There are so many things that go into a starting a new business that make it both exciting and scary all at once. So many different problems that require solutions and you are finally the one who gets to call all of the shots.
But unless you come with deep pockets, your startup will need you to be sharp and shrewd with your money. Wasting funds in any portion of the business just puts you that much closer to closing the doors and calling it a failure.
This includes knowing what to do with the capital that you have and how to best allocate it. You may not be able to run the perfect business, but knowing what to do with your capital can give you a leg up on the competition and establish a foundation for future success that others could only dream of.
Keep Fixed Expenses Low
Simply put, expenses include everything that keeps your gross revenue from going into your pocket. Try to plan larger expenses ahead of time – payrolls, rent, interest, taxes, debts, cost of materials for goods and products, utilities and any other operating expenses – so that you know what you are dealing with and how you are going to address those expenses.
Not only does this give you a clear idea of where your expenses are, it can help to ensure that your cash flow position remains strong even when there are tight times. Giving yourself a strong cash flow position gives you flexibility and that is the name of the game.
Keep Your Personal and Business Finances Separate
There are far too many businesses where the owner cannot maintain a separation between their own finances and that of the business. This leads to a number of problems both personally and for the business itself.

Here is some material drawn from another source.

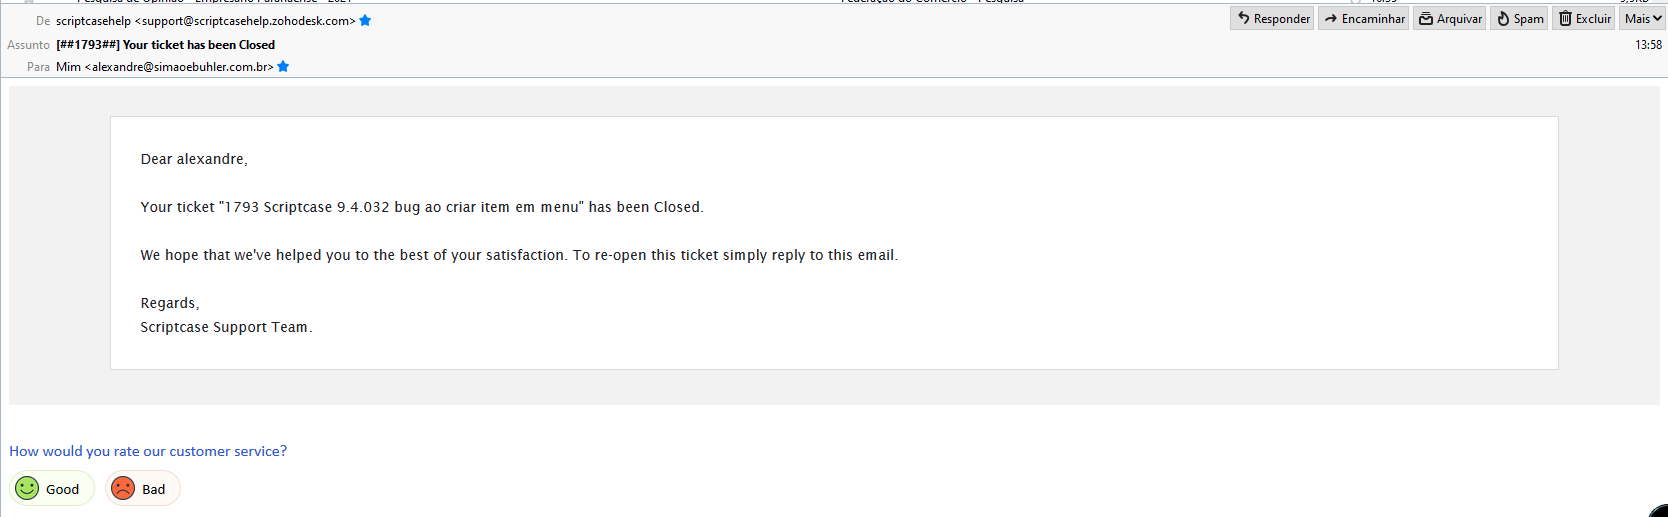The width and height of the screenshot is (1668, 517).
Task: Click the 'Good' rating label text
Action: point(62,489)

By keeping them separate, you establish a clear boundary. This helps to keep you from taking out loans or credit cards for your business to solve personal financial issues or keeps you from investing personal funds into the business. Those sorts of things can lead to complications and can put you in a sticky situation that not only puts your personal finances in question, but your business finances as well.
Maintaining total separation is the only smart way to operate and keeps you from any potentially dangerous transactions or mix ups in the future.